SCOTUS to Hear Little Sister of the Poor Challenge

11/09/15

By Hadley Heath

The Supreme Court just announced that it will hear a new challenge to ObamaCare's mandate that all employers provide first-dollar coverage for all FDA-approved contraceptives. This case is a lot like the one brought last summer by Hobby Lobby Stores, Inc., but this time, the challengers are non-profit groups including hospitals, universities, and charities. Because of their religious affiliations and convictions, these groups do not want to be a part of providing contraceptives that they find morally objectionable.

One of these groups is Little Sisters of the Poor, a group of Catholic nuns who care for the sick and elderly poor. These sisters have taken vows of chastity, meaning not only do they oppose birth control, but they have no need of it.

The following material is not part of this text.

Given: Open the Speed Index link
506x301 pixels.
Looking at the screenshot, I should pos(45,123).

IWF is proud to be supportive of their case through the amicus brief that we filed this summer. Here's an excerpt from our brief:  

 As with the Hobby Lobby case, this case is about more than contraception. It is about the principles of liberty that animate our Constitution. It is about empowering women to choose the healthcare and salary options that best fit their needs. And it is about empowering charitable employers, many lead by women, to follow their deeply held religious convictions—regardless of the form of their charitable entity. Women do not check their religious liberty rights at the office door.

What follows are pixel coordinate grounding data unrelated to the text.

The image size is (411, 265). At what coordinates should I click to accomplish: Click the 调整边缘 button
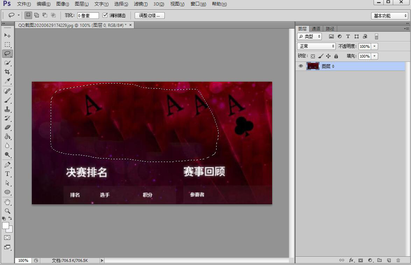tap(149, 15)
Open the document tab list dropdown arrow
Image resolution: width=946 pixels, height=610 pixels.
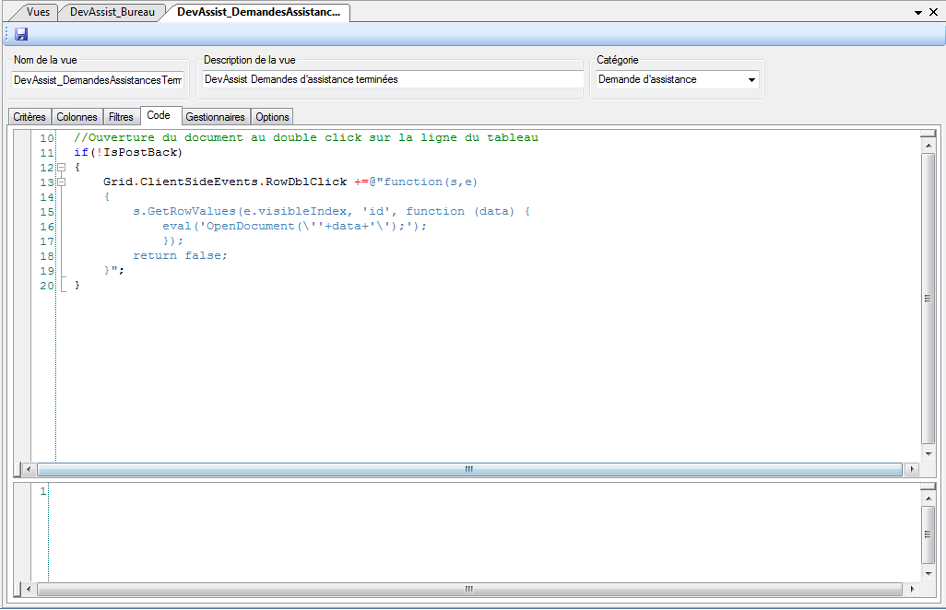coord(918,13)
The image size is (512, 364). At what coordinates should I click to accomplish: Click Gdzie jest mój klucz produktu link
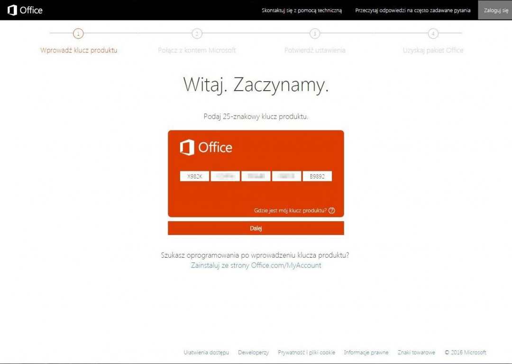(290, 210)
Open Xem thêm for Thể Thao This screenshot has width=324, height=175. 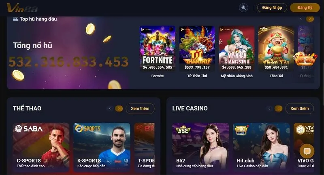tap(140, 108)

The Obama Administration has made a blanket exception to this mandate for churches, but for other religious non-profits, they offered a so-called accommodation: Instead of directly providing insurance coverage for the drugs and devices in question, the non-profit employers must sign paperwork instructing a third party to provide the coverage to their employees. 

This is troubling not just because it burdens the religious freedom of non-profit employers, but because it puts the federal government in a place it doesn't belong, deciding who is sufficiently "religious enough" to get an exemption. We might all think that surely nuns are religious enough, but it's government making this distinction in the first place that is troubling.

It's good news that the Court has decided to take up this case. If the Court applies the same logic as in Hobby Lobby v. Burwell, they will see that the non-profit employers are facing a substantial burden to their religious freedom, even under the "accommodation," and that there is a better way for the government to attempt to provide broad access to contraceptives.

It is suprising that the Obama Administration has not yet realized this: They lost in Hobby Lobby, and these other cases have been working their way through district and appellate courts for years now. Did they not see this coming? Now they will have to deal with the optics of facing nuns, hospitals, universities, and other religious charities in Court. These charities do so much good in society; they simply want no part in ObamaCare's contraception mandate. But the Obama Administration would prefer to shut them down, through backbreaking fines for noncompliance, than allow them to continue providing education and healthcare services to those most in need. Mind-blowing.